The industrial solution was the creation of dioxins and PCBs, which Aajonus identified as among the most carcinogenic and environmentally destructive substances ever produced, manufactured specifically to poison the molds in plastic so that the plastic would remain stable for decades. These compounds were then present in all plastic products, including children's toys, car interiors, clothing, carpets, and any synthetic material. Every time plastic off-gasses or sheds particles, those dioxin compounds are released into the air, water, and food supply. Aajonus used this history as both a demonstration of mold's extraordinary tenacity and as an explanation for a major source of the chemical contamination that then drives mold activity in human bodies.
Molds on Meat and Poultry
Beyond cheese and dairy, Aajonus discussed mold growth on meat as a natural and potentially beneficial process. Gangrene, the most familiar meat mold in medical contexts, was identified as a fungus that breaks down tissue rapidly. In the body, it appears in severely damaged tissue, particularly in diabetics whose circulatory failure leaves peripheral tissue without adequate blood supply. He observed that the medical response of progressive amputation treats the mold rather than the underlying dead tissue that the mold is consuming.

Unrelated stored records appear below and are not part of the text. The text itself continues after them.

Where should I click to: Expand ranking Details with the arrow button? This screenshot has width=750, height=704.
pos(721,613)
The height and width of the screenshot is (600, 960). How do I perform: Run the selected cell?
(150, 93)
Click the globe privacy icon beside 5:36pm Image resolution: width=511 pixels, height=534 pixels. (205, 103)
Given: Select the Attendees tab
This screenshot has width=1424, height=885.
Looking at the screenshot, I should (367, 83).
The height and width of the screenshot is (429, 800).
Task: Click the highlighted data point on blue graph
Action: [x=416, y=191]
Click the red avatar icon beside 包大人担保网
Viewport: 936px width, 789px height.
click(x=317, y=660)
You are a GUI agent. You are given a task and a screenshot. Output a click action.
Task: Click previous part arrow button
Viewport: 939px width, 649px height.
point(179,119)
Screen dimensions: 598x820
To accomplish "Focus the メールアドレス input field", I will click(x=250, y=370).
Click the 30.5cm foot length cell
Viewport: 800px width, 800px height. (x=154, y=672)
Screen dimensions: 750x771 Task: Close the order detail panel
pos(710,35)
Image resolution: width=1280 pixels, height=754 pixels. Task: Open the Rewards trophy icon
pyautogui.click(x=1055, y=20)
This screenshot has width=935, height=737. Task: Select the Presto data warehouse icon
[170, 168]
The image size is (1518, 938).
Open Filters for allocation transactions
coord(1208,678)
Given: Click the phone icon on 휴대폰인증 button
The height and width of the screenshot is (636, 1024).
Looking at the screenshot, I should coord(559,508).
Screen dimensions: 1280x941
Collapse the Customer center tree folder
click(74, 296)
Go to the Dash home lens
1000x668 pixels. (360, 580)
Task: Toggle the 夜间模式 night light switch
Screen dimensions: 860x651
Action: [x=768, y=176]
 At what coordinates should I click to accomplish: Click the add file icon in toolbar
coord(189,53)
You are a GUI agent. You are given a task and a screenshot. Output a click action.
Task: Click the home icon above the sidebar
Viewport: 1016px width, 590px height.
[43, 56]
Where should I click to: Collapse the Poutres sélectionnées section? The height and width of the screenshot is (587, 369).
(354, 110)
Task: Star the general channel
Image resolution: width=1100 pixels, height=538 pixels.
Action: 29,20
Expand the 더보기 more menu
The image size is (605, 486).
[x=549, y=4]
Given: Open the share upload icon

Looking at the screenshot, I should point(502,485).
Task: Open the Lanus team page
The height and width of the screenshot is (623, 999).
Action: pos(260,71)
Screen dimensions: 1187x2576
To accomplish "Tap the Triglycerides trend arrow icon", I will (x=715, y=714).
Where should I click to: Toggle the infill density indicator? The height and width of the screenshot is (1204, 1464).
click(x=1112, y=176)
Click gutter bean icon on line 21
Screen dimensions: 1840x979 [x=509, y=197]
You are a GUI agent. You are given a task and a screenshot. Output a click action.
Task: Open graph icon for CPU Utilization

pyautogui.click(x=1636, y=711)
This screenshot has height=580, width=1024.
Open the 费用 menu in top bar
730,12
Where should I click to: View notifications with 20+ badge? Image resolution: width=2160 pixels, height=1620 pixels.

In healthy contexts, meat left to ferment and mold, as in the Eskimo high meat tradition, develops a complex population of molds including black, green, white, blue, gray, purple, and patina-colored varieties across many stages of development. Aajonus described these stages as all being appropriate for consumption. The predigestion achieved by these molds renders the meat extraordinarily bioavailable, soft and easy to consume, entering the body in a pre-dissolved state that feeds it "instantly, like magic."
He noted that not mixing different categories of intense foods was important; having a moldy food day should not coincide with eating high-fat or rotting fish on the same day, implying that the body's processing load for different types of fermented food should not be combined carelessly.
Molds and Vaccines
The specific connection between molds and vaccine damage was identified through the work Aajonus described with Owanza, his research assistant, who prepared moldy berry preparations and applied them in a trial with eleven people who had long vaccination histories. Blood analyses with specific focus on amino acids were conducted before and after. The protocol involved straining the mold-juice from berries that had been molded at room temperature and then held in refrigeration for ten weeks, keeping the mold in glass containers with loose lids throughout. This was part of Aajonus's broader investigation into using molded raw foods as remedies for specific health problems, including those caused by pharmaceutical and vaccine-related damage to antibody function.